In the listing below, the lines starting at the line with "Where should I" and ending at the line with "Click the video camera icon in sidebar" are to be output verbatim. Images stay out of the copy.

▶ _Supplied records_:
:::

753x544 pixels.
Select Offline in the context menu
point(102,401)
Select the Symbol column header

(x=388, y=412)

:::

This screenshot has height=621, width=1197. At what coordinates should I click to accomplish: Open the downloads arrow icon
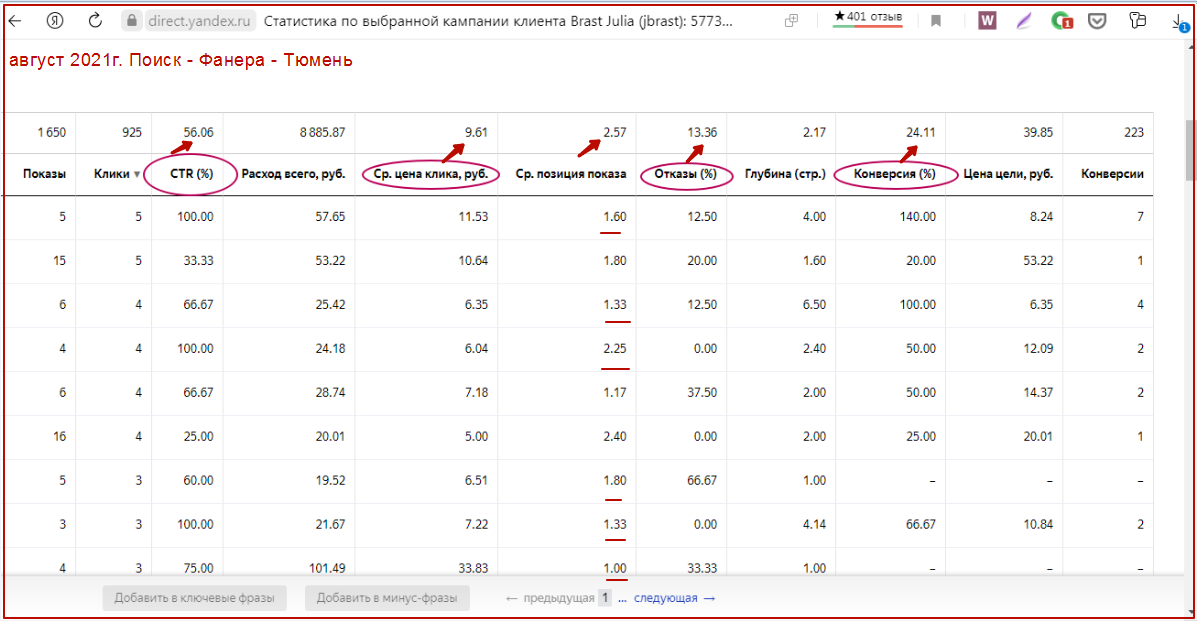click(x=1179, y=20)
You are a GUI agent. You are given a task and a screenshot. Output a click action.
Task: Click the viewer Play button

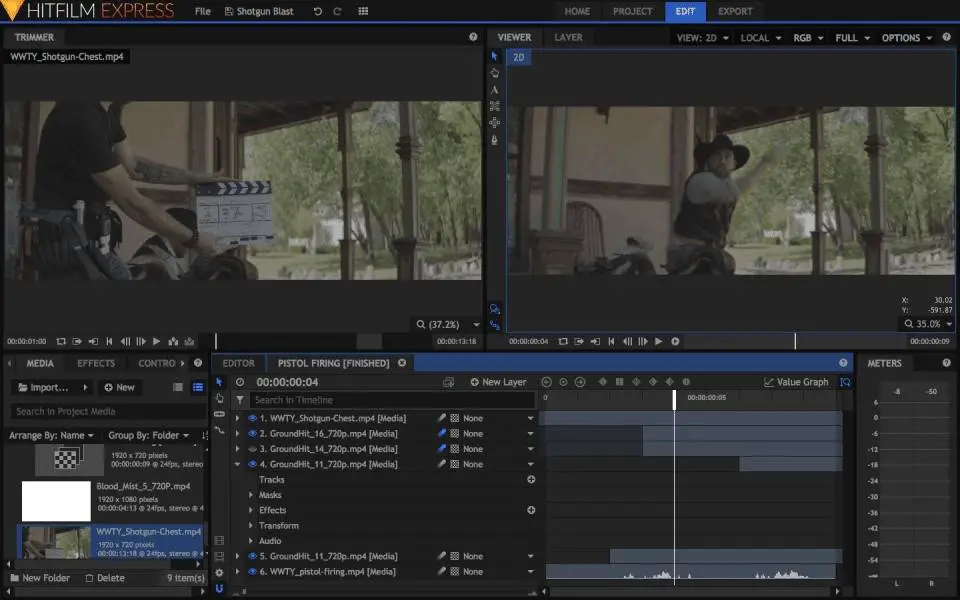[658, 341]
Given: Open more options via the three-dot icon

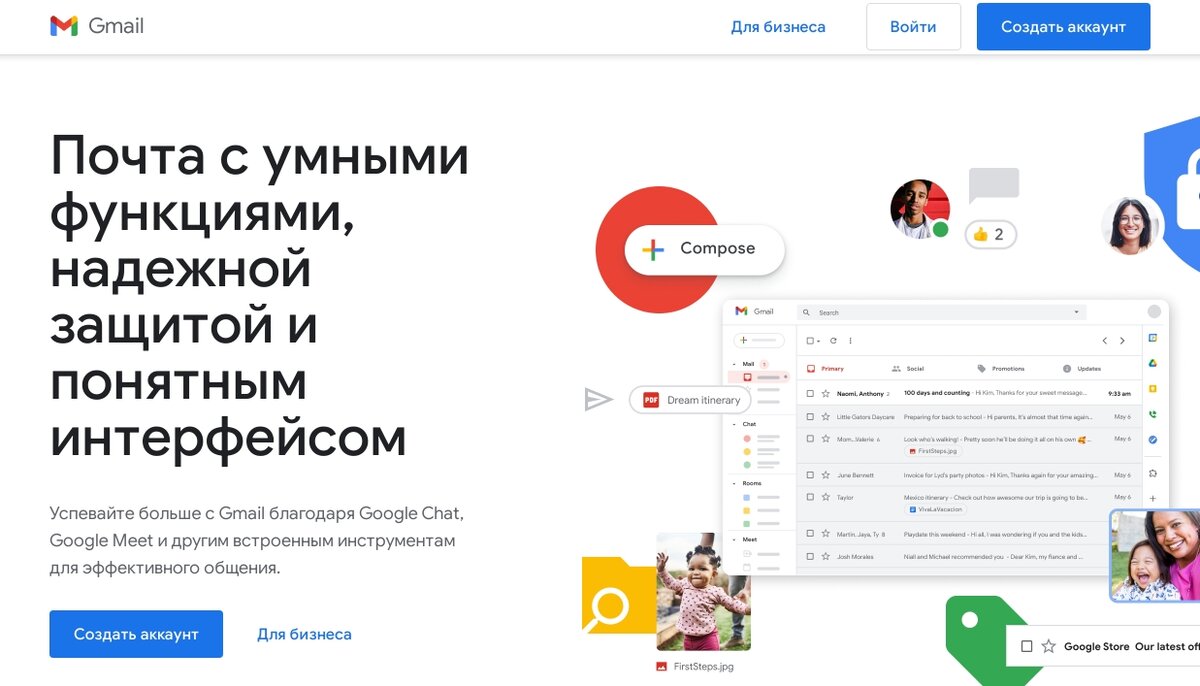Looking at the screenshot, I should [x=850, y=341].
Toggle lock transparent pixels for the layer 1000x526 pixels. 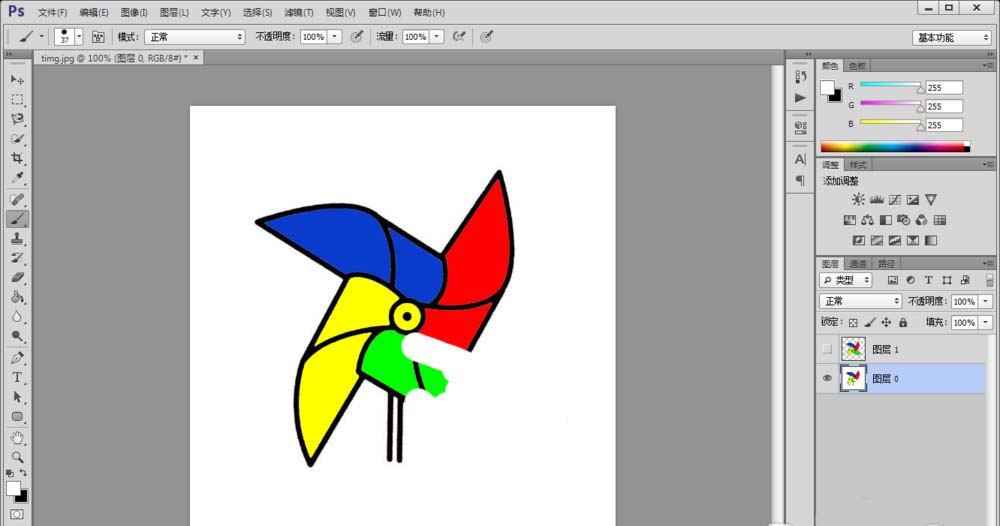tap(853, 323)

:::

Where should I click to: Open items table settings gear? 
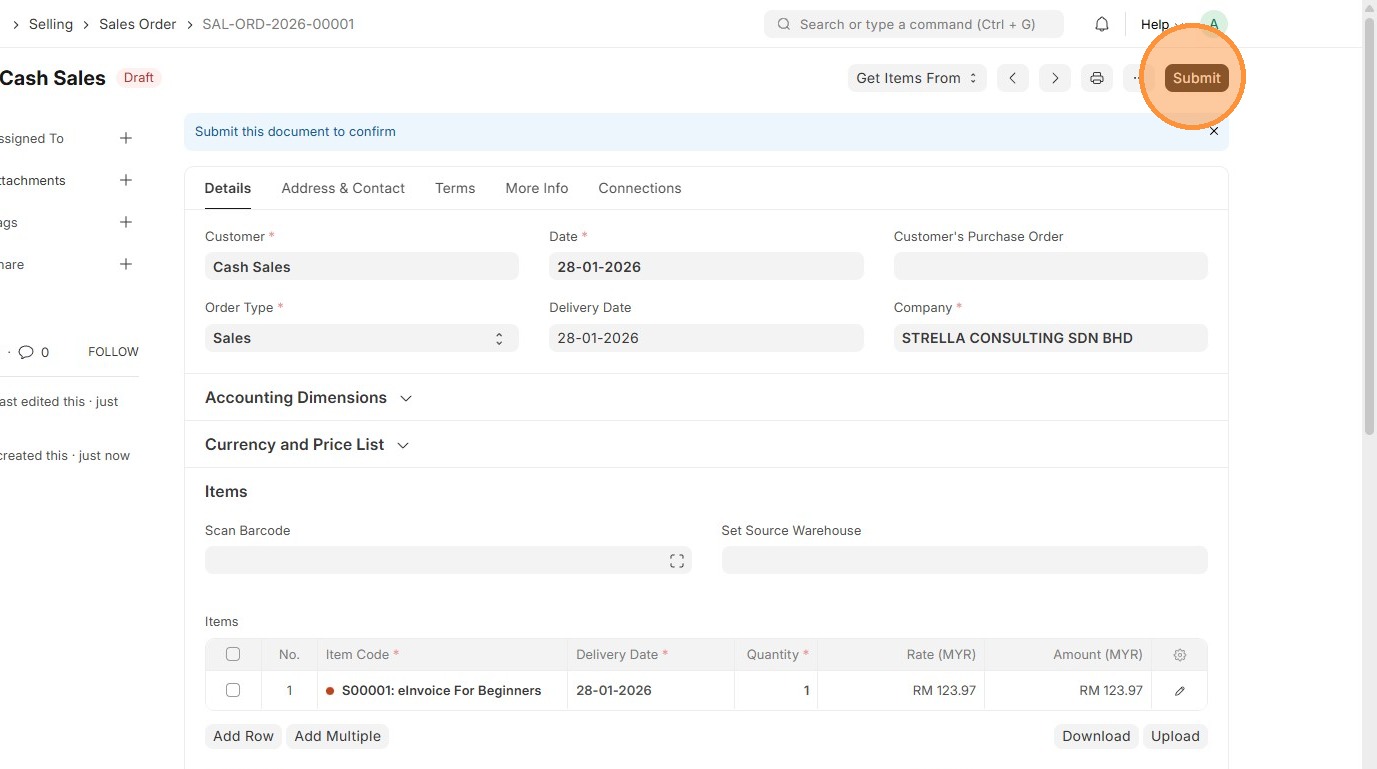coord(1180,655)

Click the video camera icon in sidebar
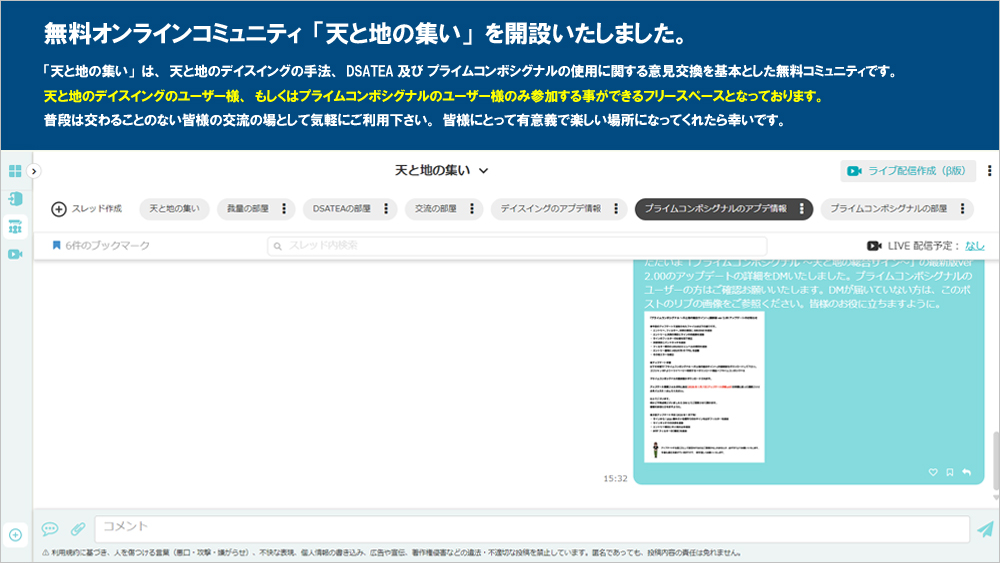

:::

▶ _Answer to the exercise_:
Where should I click to: Open items table settings gear? 
coord(1180,655)

Click the video camera icon in sidebar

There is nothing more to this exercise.